Why is it so important to work?  Is it because this is the way we earn our salvation?  No.  We aren’t made right with God by doing the right things but by entering into a vital and living relationship with Jesus Christ.  We are saved because we turn to Him alone for salvation and new life. We cannot now or ever earn our salvation by our good deeds.

The main reason we are to be diligent workers is because this is what God designed us to do.  Back in the Garden of Eden, before sin entered and corrupted the world, God put Adam to work.  Labor was never meant to be drudgery, it was meant to be a way for us to fellowship with God and to share in the care of His creation.  God wants us to work with our hands because it helps fulfill His purpose for us.


If we keep working at loving each other and work hard to be people who are quiet, focused on doing what we can do, and who give our best to our jobs, Paul tells us what will happen.

We will win the Respect of Outsiders

Think about the people you respect the most.  Who is it that you admire?  Why do you admire them?
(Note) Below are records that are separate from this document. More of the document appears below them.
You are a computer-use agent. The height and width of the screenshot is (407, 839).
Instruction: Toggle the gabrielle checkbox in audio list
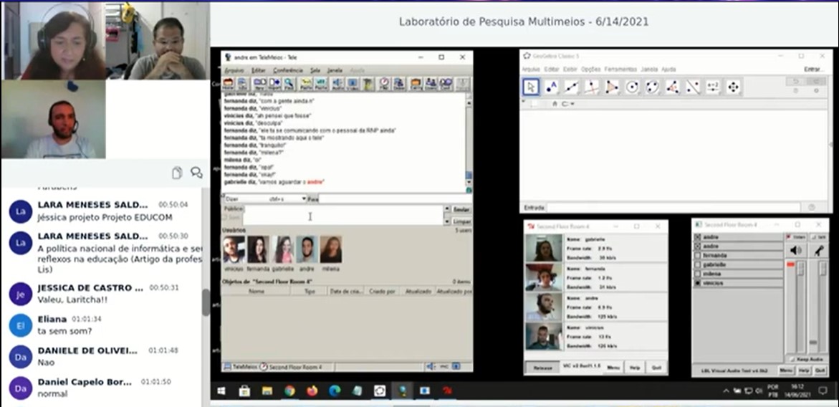698,264
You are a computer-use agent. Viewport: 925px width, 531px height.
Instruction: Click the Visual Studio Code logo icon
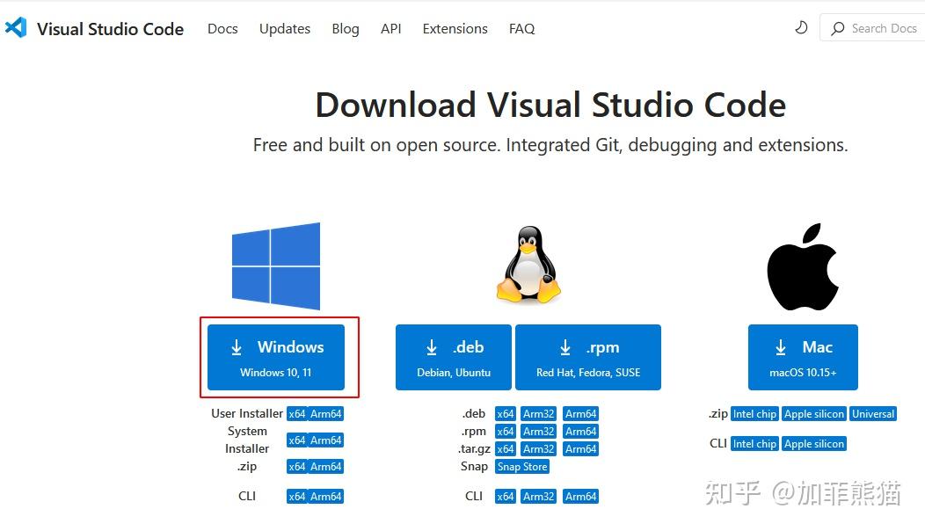(x=17, y=27)
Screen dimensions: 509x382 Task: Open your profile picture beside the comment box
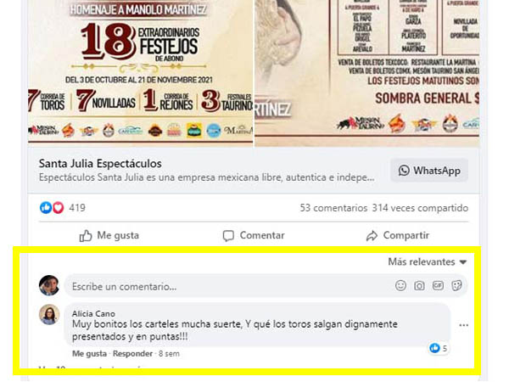tap(49, 285)
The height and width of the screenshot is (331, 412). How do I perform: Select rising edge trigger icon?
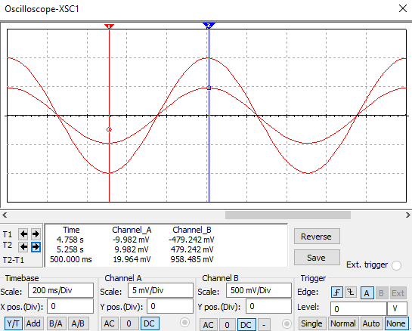click(x=337, y=292)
I would venture to suggest that for most of us, we admire and respect the people who are just like Paul describes.  They are people who genuinely care, but aren’t pushy or nosey.  They are steady, consistent and dependable.  Most of these people will “fly beneath the radar” of life.  They don’t make a lot of noise when they enter a room but their impact is unmistakable.  People are drawn to them, not so much because of their arguments, but because of their character.  Most likely these are people who work hard.  They are not working for the money, they work because they take pride in their work.  They are working for the Lord.  These are the kind of people Paul says we will become if we pay attention to what he is saying.  Though none of these things are flashy; people will notice.  It may not make you popular, but it will earn you respect.
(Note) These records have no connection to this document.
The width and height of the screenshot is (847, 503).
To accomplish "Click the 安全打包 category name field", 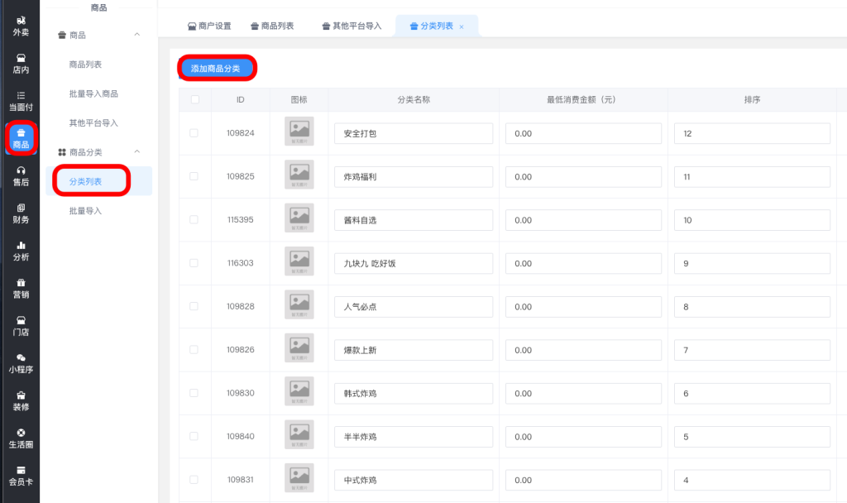I will (x=414, y=133).
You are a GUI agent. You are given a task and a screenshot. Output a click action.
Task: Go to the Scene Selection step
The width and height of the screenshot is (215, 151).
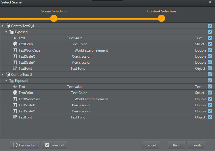[x=54, y=18]
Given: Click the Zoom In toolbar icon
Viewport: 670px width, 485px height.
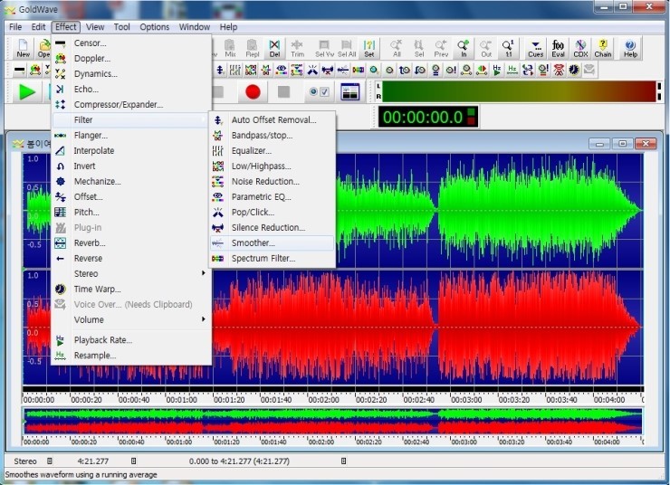Looking at the screenshot, I should tap(464, 47).
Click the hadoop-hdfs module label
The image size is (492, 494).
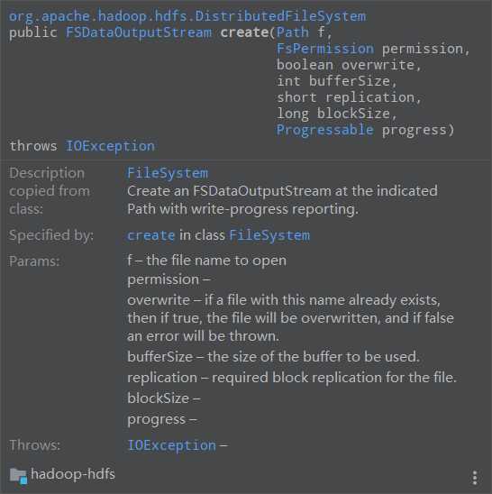pyautogui.click(x=73, y=474)
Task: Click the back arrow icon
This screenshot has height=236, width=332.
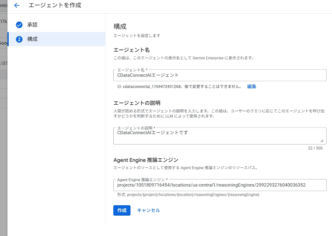Action: [x=17, y=5]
Finally, Paul tells us that we “will not be dependent on anybody.” To put it positively, we will be independent.  We will be free in a most wonderful way.  We won’t be tossed back and forth by the circumstances and obstacles of life; we won’t panic when interests rates or gas prices rise; our identity will not be tied to the latest public opinion poll. Instead we will know the quiet peace that comes from placing our trust in the One who gave His life for us.  We will be anchoring our life to the Truth.  And it is that Truth that will make us free in a way that is greater than any election could every produce or any law could every guarantee.  It is the one who alone is True who will cultivate love and compassion in our hearts; joy in our labor; diligence in our focus.  And it is that Truth and that Truth alone that will change the world.
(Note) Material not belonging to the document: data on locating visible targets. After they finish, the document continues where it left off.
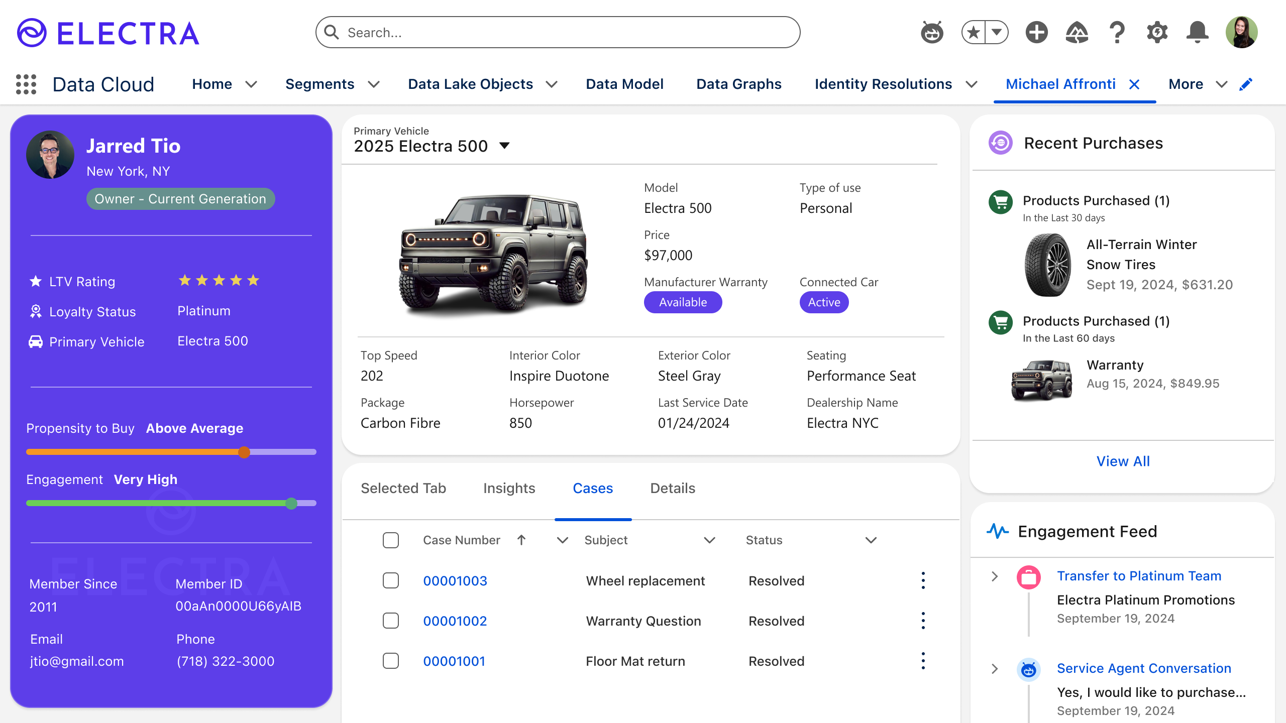Select the checkbox for case 00001003

tap(391, 580)

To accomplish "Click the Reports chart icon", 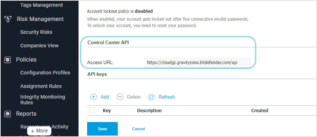I will coord(7,114).
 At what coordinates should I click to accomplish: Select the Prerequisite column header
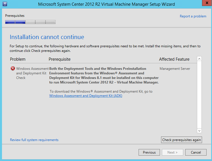[x=59, y=59]
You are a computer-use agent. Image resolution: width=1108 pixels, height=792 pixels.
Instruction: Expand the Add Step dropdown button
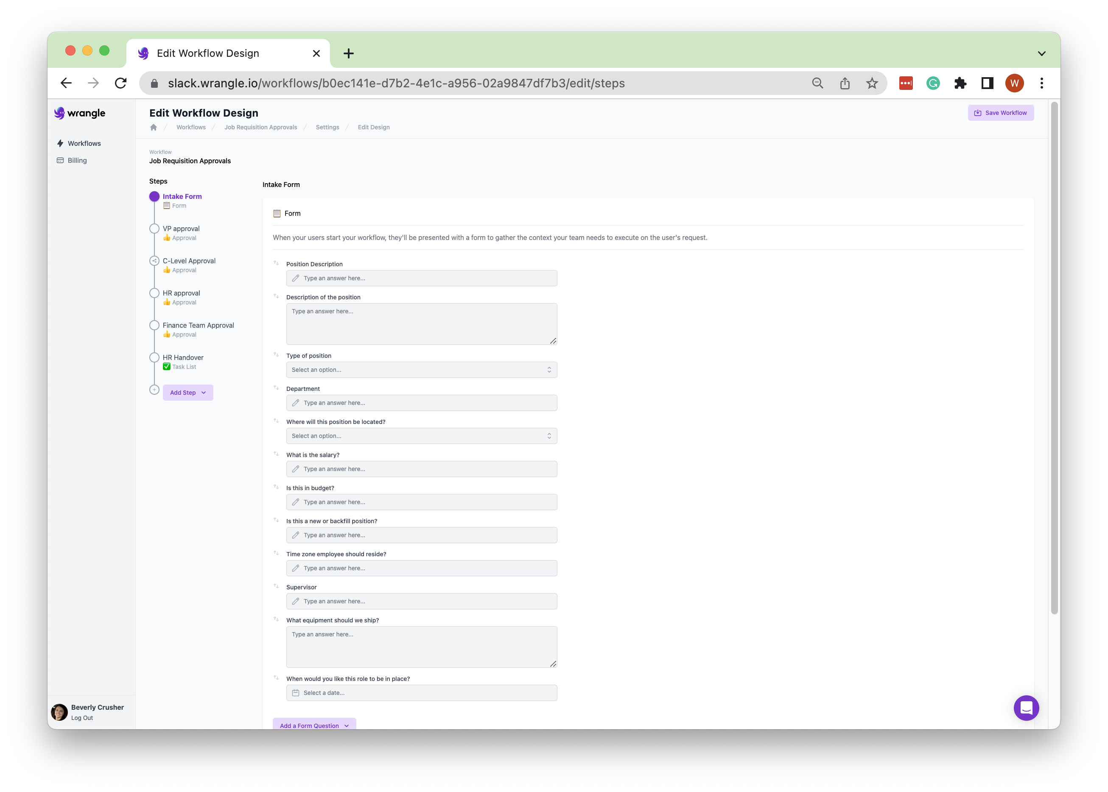188,393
So please examine your own heart.  Are you a follower of Christ or are you merely a consumer of religion?  Is your confidence in Him or in what you believe you can do in your own strength?  Are you diligently serving God, or are you just a heckler on the sidelines?  Are you a giver or a taker? Do you love others or do you just expect others to love you?

These are important questions.  Please take some time to examine your purpose statement or vision for life.  Compare it with the vision of Paul and then make whatever corrections are necessary.